A dataset of RIRs measured in a coupled space, along with the corresponding source and receiver positions, can be used to train the DiffGFDN. Now, the RIR at a new (unmeasured) position can be extrapolated with the DiffGFDN network. More powerfully, the late reverberation in the entire space can be parameterised with a very efficient network which is ideal for real-time rendering as the source-listener moves. This not only reduces memory requirements of storing measured RIRs, but is also faster than convolution with long reverberation tails.

Dataset

We use omni-directional and spatial RIRs from the same three-coupled room dataset. The mat files are converted to pickle files (for faster loading) and filtered in octave bands using the scripts python3 src/convert_mat_to_pkl.py and python3 src/convert_mat_to_pkl_ambi.py respectively.
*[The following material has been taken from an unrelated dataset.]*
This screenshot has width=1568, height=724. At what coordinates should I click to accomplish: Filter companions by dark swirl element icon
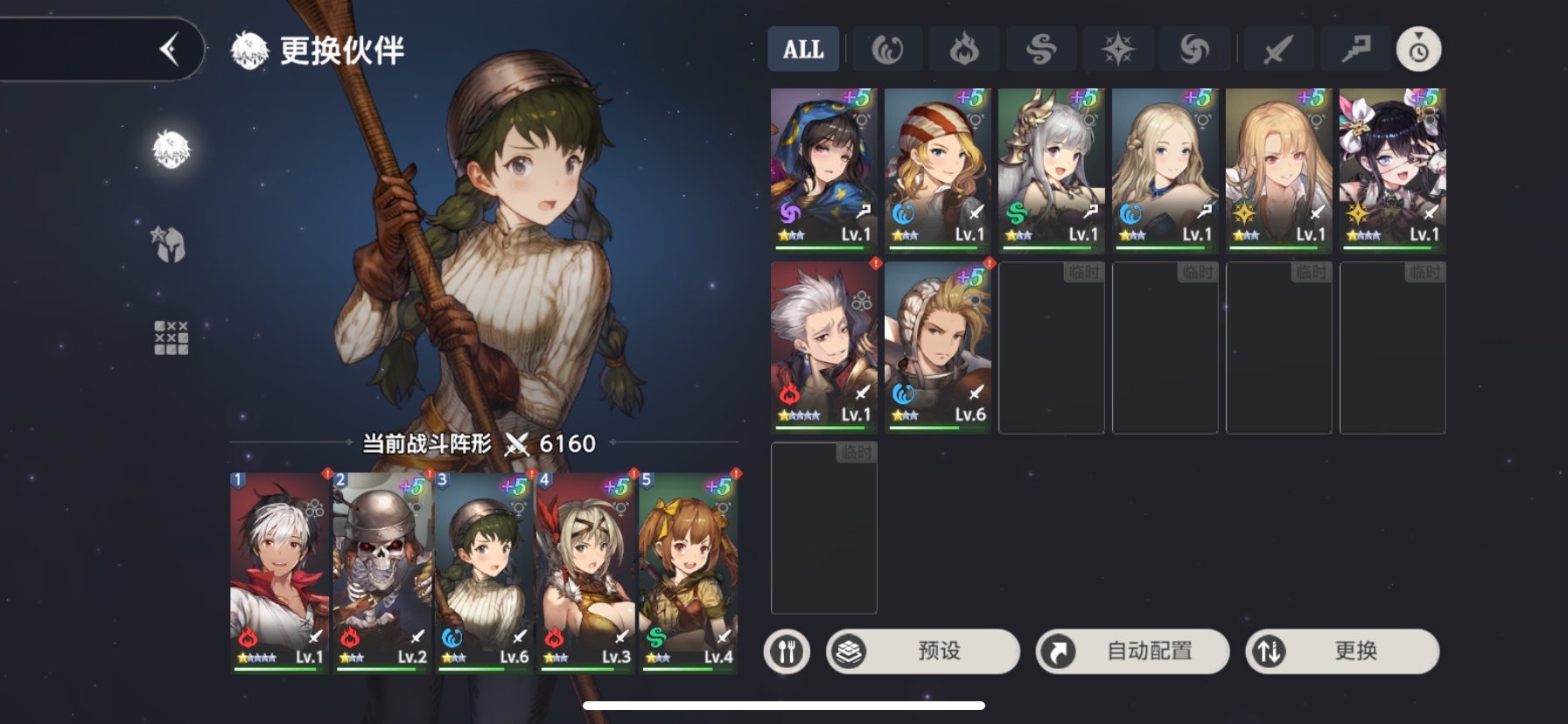pyautogui.click(x=1194, y=49)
To use an open-source dataset:

  • Upcoming, not implemented yet!

Training

  • Omnidirectional DiffGFDN
    • To run training of a single full-band GFDN on a grid of receiver positions, create a different config file (example here). Then run python3 src/run_model.py -c <config_file_path>.
    • To run training with one frequency-independent omni-directional DiffGFDN for each octave band, create config files for each band, and run the training for each config file. Alternately, run python3 src/run_subband_training_treble.py --freqs <list_of_octave_frequencies>
    • To only run inference on the trained parallel octave-band GFDNs, run python3 src/run_subband_training_treble.py. This will save the synthesised RIRs as a pkl file.
  • Directional DiffGFDN
    • To run training on a single frequency band, create a config file (example here).
    • After traning all frequency bands, inference can be run using infer_all_octave_bands_directional_fdn in src/diff_gfdn.inference.py.

Publications

  • Neural-network based interpolation of late reverberation in coupled spaces using the common slopes model - Das, Dal Santo, Schlecht and Zvetkovic, IEEE Work. Appl. of Sig. Process. Aud. Acous., IEEE WASPAA 2025 link.
  • Differentiable Grouped Feedback Delay Networks: Learning from measured Room Impulse Responses for spatially dynamic late reverberation rendering - Das, Dal Santo, Schlecht and Zvetkovic, submitted to IEEE Trans. Aud. Speech Lang. Process., IEEE TASLP, 2025 link.
  • Differentiable Grouped Feedback Delay Networks for Learning Position and Direction-Dependent Late Reverberation - Das, Schlecht, Dal Santo, Cvetkovic, submitted to IEEE Int. Conf. Aud., Speech Sig. Process., ICASSP 2026.

Sound examples

Mono sound examples of the DiffGFDN are available here. Binaural sound examples of the DiffGFDN are available here. Binaural sound examples of convolution-based directional rendering are available here.